DESCRIPTION OF THE TASK:
Starting with the line that contains "You are a computer-use agent.", return every line through the end of the listing below exactly as written. Omit the pictures.

INPUT RECORDS:
= = = = = = =

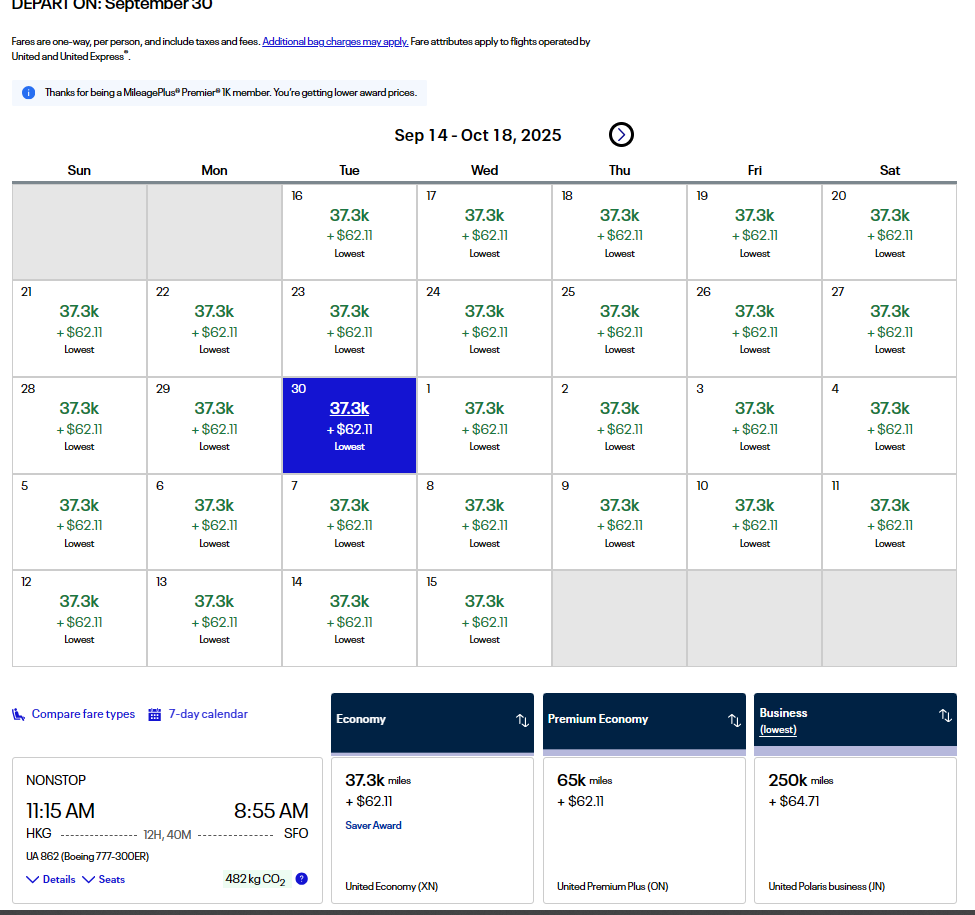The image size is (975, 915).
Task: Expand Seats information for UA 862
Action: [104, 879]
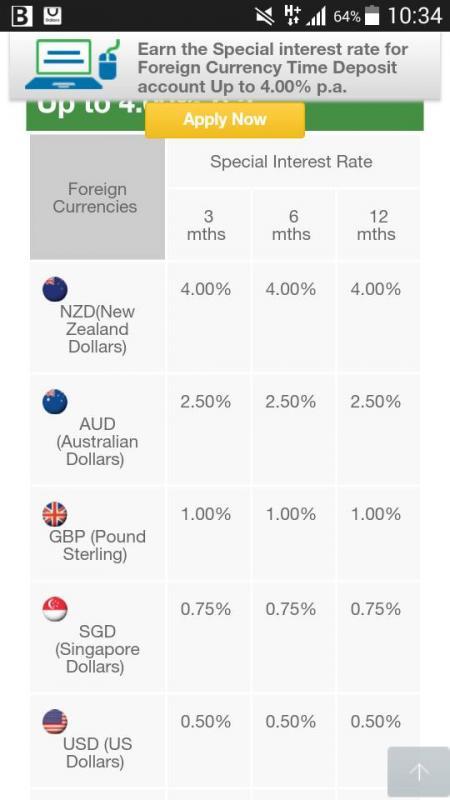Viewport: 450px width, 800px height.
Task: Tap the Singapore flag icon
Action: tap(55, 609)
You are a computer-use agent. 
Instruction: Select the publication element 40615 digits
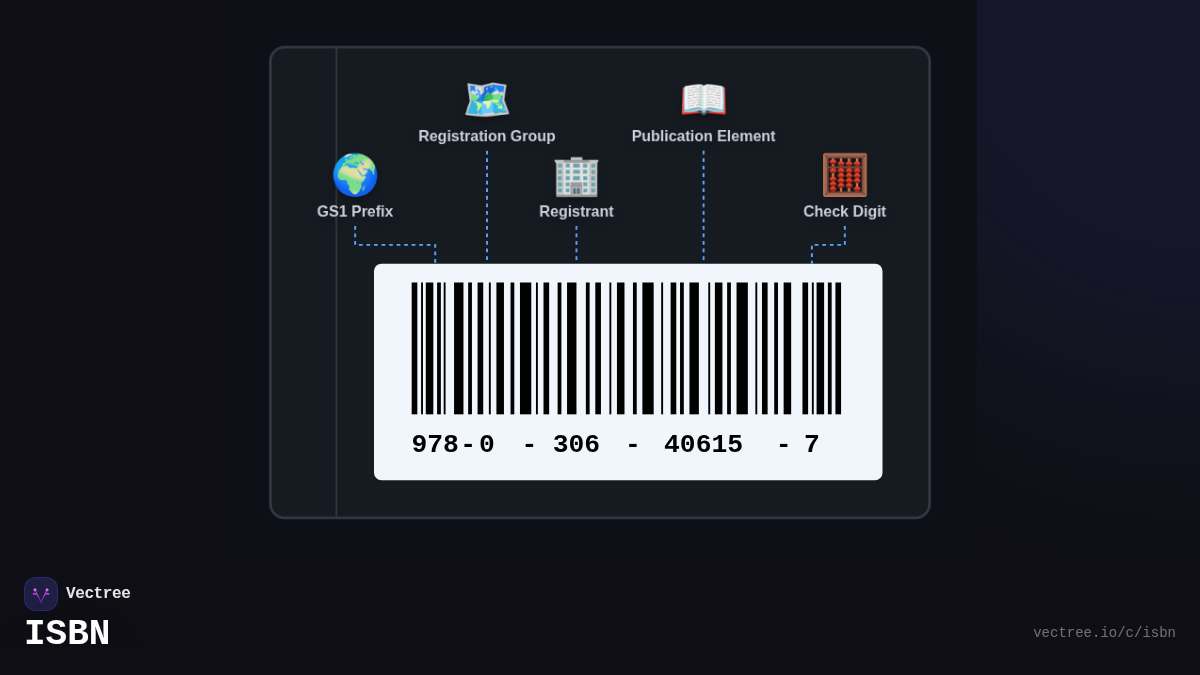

= = = = = = =

ANSWER BOX:
You are a computer-use agent. 
Instruction: Select the publication element 40615 digits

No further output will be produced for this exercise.